* SELECTED EXTRACT *

Home » Social Sector » Global warming may be damaging your kidneys
 
SPEED NEWS

Global warming may be damaging your kidneys

Speed News Desk | Updated on: 10 February 2017, 1:49 IST

A kidney disorder - which is directly related to global warming - has reportedly hit India.

According to reports, heat stress-associated nephropathy - a condition caused by dehydration and heat - has killed over 20,000 people in Central America in the last decade.

Chennai-based nephrologist Dr Georgi Abraham told the Times of India that global warming was not even in the picture when they started to investigate the condition. It was a study by the Clinical Journal of American Society of Nephrology which actually gave the researchers their first breakthrough.

According to reports, scientists have identified a number of people in Andhra Pradesh, Tamil Nadu, Odisha, Goa and Maharashtra who are afflicted with this disorder.

A study was undertaken on the salt pan workers in the Union territory of Puducherry. According to doctors, the high temperatures combined with a lack of adequate hydration took a toll on the kidney.

Doctors also reportedly studied farmers in Andhra Pradesh, where a heat wave claimed more than 1,400 lives in a single month in 2015 because of the same causes.

Some of the workers in that state also popped pills to ease body ache, adding further pressure on their kidneys.

However, the impact was not immediate. As per the news reports the doctors noticed some degree of kidney damage and muscle breakdown because of the heat. This is how global warming was concluded as the cause of the mystery disease.

Global warming has caused an overall temperature increase of about 0.8°C over the past century and is responsible for 75 per cent of the extreme heat events.

Heat waves typically refer to sustained temperatures of 40°C, or a temperature increase of 5°C to 6°C above the normal maximum temperature of a region.

* EXERCISE GOAL *
Transcribe the passage of the article on global warming and kidney damage that begins at the words "However, the impact" and stops after the words "extreme heat events.".

[Saved entries]
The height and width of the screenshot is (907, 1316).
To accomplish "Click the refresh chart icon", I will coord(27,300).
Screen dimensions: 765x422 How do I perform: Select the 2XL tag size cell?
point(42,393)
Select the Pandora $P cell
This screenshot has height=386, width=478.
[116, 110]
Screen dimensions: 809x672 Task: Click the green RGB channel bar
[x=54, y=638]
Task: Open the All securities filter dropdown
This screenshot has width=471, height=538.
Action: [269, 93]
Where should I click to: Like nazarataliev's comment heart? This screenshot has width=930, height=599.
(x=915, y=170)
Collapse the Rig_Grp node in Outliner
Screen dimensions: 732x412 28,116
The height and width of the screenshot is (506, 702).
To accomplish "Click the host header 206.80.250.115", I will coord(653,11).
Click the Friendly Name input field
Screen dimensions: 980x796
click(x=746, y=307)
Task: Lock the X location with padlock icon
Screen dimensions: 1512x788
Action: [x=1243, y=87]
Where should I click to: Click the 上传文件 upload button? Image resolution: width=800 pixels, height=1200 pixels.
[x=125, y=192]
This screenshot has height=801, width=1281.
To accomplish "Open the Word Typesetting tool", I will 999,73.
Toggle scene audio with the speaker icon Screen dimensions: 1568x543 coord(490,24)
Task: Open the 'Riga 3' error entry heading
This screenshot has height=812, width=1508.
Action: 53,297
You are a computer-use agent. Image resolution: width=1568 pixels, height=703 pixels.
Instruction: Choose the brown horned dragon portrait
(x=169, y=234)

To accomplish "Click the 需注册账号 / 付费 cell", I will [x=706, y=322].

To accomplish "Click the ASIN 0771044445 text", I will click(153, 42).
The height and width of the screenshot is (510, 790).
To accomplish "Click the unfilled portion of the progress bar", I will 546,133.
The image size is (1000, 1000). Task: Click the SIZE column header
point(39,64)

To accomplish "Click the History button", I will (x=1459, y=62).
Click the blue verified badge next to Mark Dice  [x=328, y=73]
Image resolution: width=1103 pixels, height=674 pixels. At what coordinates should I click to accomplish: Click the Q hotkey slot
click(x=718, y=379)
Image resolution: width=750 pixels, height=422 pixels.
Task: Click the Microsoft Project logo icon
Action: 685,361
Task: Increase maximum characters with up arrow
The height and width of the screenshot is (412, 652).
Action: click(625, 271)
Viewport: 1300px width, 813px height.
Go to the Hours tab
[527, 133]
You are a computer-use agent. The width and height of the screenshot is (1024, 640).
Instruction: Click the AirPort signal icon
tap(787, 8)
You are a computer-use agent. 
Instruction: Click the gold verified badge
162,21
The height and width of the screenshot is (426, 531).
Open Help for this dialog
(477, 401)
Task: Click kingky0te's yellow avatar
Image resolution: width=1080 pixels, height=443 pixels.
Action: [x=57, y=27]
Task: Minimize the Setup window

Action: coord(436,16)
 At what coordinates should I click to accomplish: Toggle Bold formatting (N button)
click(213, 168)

* WRITTEN REPLY *
However, the impact was not immediate. As per the news reports the doctors noticed some degree of kidney damage and muscle breakdown because of the heat. This is how global warming was concluded as the cause of the mystery disease.

Global warming has caused an overall temperature increase of about 0.8°C over the past century and is responsible for 75 per cent of the extreme heat events.